Workers’ Compensation and Injury Duration: Evidence from a Natural Experiment

by Meyer, Viscusi, and Durbin The Point: When workers experience adjustments in the system of benefits available if one is injured on the job, this may affect their (1) probability of injury, i.e. moral hazard (2) willingness to report an injury (3) duration of the compensation claim. This paper focuses on the third issue (arguing that the other two are already well-studied). The authors use an increase in the maximum benefit level to try to examine whether workers tend to claim compensation for longer when they are better compensated. They conclude (using data on workers in Kentucky and Michigan) that a 10% increase in the maximum benefit is associated with a 3-4% increase in the duration of workers’ compensation claims. This increase in duration does not appear to be correlated with any changes in the injury severity or composition of the workers receiving the maximum benefit. Note: the first couple of paragraphs of this paper are really good – it is a nice model for clearly stating a) what the economic issue is and b) what you will be contributing The Identification Issue: It is hard to see how workers’ compensation affects workers’ duration of time out of work because it is a direct function of previous earnings, which also affects peoples’ decision to go back to work. The two cannot easily be disentangled. The key in this paper: if we look at two different formulas for benefits over time, we can separate the effects of the compensation from previous earnings. Because of the structure of the workers’ compensation reforms, the authors are able to look at both people whose benefits were much higher under the new regime (high income) and people whose benefits did not change under the new regime (lower income). This results in a DD approach that is applied in the context of data that are durations.
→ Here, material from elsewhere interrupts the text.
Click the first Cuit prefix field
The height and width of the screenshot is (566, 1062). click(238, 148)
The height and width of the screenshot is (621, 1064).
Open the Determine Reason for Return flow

See Figure 1. Data and Results: The authors have data from Kentucky and Michigan on workers’ compensation claims and use their status up to 42 months after the initial claim to establish claim durations. Less than 0.5% of the sample is right-censored, and they assign a value of 42 to all of the censored observations. (It would be nice to know if these were evenly distributed pre- and post-reform, and across previous earnings levels).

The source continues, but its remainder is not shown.